Its Frenet frame is:
\begin{align*}
\bT &= \frac{1}{\sqrt{a^2+b^2}} \begin{bmatrix} -a\sin t \\
\hphantom{-}a\cos t \\b\end{bmatrix}\,,\\
\bN &= \begin{bmatrix} -\cos t \\ -\sin t \\ 0 \end{bmatrix}\,,\\
\bB &= \frac{1}{\sqrt{a^2+b^2}} \begin{bmatrix} \hphantom{-}b\sin t \\
-b\cos t \\ a\end{bmatrix}\,.
\end{align*}
Its curvature and torsion are the following constants:
\begin{align*}
\kappa = \frac{a}{a^2+b^2}\,, \quad
\tau = \frac{b}{a^2+b^2}\,.
\end{align*}

A circular helix can be conceived of as a space curve with constant,
non-zero curvature, and constant, non-zero torsion.  Indeed, one can
show that if a space curve satisfies the above constraints, then there
exists a system of Cartesian coordinates in which the curve has a
parameterization of the form shown above.

\begin{figure}
\begin{center}
\includegraphics{helix2.eps}
\caption{A plot of a circular helix with $a = b = 1$, and $\kappa = \tau = 1/2$.}
\end{center}
\end{figure}

An important property of the circular helix is that for any point of it, the angle $\varphi$ between its tangent and the helix axis is constant.

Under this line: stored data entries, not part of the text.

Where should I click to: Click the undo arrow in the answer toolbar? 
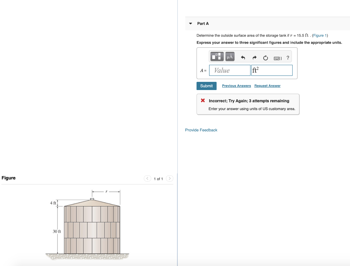click(x=243, y=57)
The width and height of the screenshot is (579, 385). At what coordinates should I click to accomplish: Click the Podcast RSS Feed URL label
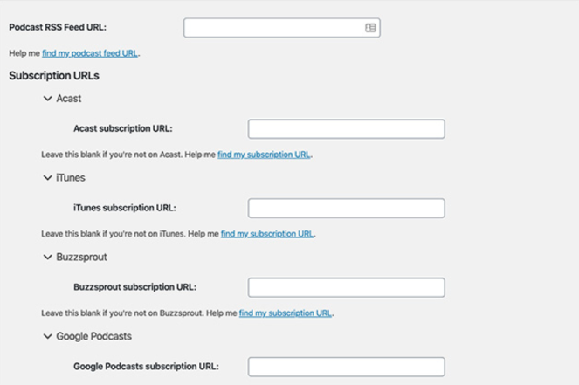pos(58,28)
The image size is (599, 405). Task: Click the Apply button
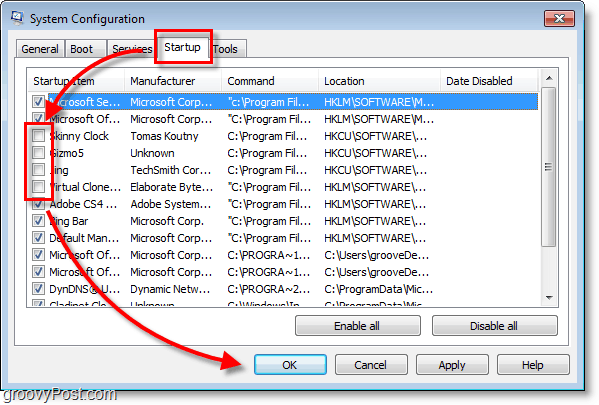pos(452,365)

Indeed, if we consider the position vector of that arbitrary point, we have (where $\mathbf{k}$ is the unit vector parallel to helix axis)
\begin{align*}
\frac{d\bg}{dt}\cdot\mathbf{k}=\begin{bmatrix} -a\sin t \\
\hphantom{-}a\cos t \\ b \end{bmatrix}\begin{bmatrix} 0\; 0\; 1\end{bmatrix}=b
\equiv \bigg\lVert\frac{d\bg}{dt}\bigg\rVert\cos\varphi=\sqrt{a^2+b^2}\cos\varphi.
\end{align*}
Therefore,
\begin{align*}
\cos\varphi=\frac{b}{\sqrt{a^2+b^2}} \text{constant},
\end{align*}
as was to be shown.

There is also another parameter, the so-called \emph{pitch of the helix} $P$ which is the separation between two consecutive turns.
(It is mostly used in the manufacture of screws.)
Thus,
\begin{align*}
P=\gamma_3(t+2\pi)-\gamma_3(t)= b(t+2\pi)-bt=2\pi b\,,
\end{align*}
and $P$ is also a constant.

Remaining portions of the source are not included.